──────── Reading text

Each person is given something to do that shows who God is: Everyone gets in on it, everyone benefits. — 1 Corinthians 12:7 MSG
There is a children’s story called “Stone Soup.” Perhaps you have read it before. A passerby sets up a big cooking pot in the middle of a village and lights a fire. There’s nothing in it other than water and a couple of rocks at the bottom. When the villagers walk by and ask what he is making, he says with delight, “Stone soup,” and ladles out some of the water. Tasting it, he says, “You know, what we could use is some cabbage.” The villager says, “I have some cabbage,” and throws it in. Later, another villager walks by and is told, after the chef ladles out some more soup and tastes it, “You know, what we need is some carrots.” You know where this ends already; the soup becomes a delicious simmering pot made up of everyone’s contributions and the entire village is fed. The concept is beautiful: we all need to throw in what we’ve got and it will be enough.
When I think of stone soup, I think of potluck meals. Potlucks were popular with farmers in the 1800s. They would bring and trade vegetables and various other things they had grown.

────────────────
──────── Data extract

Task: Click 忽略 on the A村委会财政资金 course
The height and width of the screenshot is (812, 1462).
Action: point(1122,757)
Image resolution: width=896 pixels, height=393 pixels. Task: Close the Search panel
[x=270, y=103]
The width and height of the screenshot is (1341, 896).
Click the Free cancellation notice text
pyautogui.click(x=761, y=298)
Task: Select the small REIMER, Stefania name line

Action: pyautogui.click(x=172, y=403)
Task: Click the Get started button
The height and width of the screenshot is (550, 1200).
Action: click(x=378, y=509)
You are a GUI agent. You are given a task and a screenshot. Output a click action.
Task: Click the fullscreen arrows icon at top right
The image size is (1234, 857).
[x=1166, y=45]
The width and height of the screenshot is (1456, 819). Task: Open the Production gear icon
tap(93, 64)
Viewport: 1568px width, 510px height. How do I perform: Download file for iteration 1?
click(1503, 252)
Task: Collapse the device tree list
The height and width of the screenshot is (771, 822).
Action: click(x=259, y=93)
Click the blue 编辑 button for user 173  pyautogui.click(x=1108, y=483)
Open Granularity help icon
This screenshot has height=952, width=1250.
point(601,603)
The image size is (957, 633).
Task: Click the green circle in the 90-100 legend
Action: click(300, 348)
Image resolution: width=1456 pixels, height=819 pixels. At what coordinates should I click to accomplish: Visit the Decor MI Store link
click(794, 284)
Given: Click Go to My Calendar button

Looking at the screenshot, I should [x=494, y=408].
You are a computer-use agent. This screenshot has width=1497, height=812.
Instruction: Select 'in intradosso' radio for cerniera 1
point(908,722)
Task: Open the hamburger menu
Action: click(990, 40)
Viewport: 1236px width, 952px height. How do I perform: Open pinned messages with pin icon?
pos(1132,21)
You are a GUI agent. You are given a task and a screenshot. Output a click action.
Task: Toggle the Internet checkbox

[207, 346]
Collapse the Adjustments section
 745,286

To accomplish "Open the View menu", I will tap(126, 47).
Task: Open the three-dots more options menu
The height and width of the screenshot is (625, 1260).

────────────────

Problems to work on.
1) Decide whether each statement below agrees with the reading about stone soup, and answer yes or no for each, quoting the exact words of the reading that decide it. (a) At first, the passerby's pot holds only water and a couple of rocks. (b) The first villager to add something puts in carrots. (c) Potlucks were popular with farmers in the 1900s.
2) Carry on the reading about stone soup from the point where it stops.

Answers for the tasks.
1)
(a) Yes: "There’s nothing in it other than water and a couple of rocks at the bottom."
(b) No: "The villager says, “I have some cabbage,” and throws it in."
(c) No: "Potlucks were popular with farmers in the 1800s."

2)
In more modern times, we often organize what we’ll each bring to a potluck. For example, by assigning alphabet letters. If your last name starts with the letters A through G, you bring a salad. If it starts with H through P, you bring the entrée. If it is Q through U, you bring a dessert, and if it’s V through Z, you bring a bag of chips. It’s a bad way to organize a dinner and a bad way to include people. Think about it. Why would you want a college kid to make the entrée? Or the Le Cordon Bleu chef to bring a bag of chips? In the same way, why would we want the person who is great with adults to serve preschoolers or the person with the winsome, childlike faith to be stuck in a board meeting?
God has created us to come together and form a beautiful community that highlights what we have each been given and can contribute.
Ask the people around you, “What are you good at? What lights you up and makes you spring out of bed?”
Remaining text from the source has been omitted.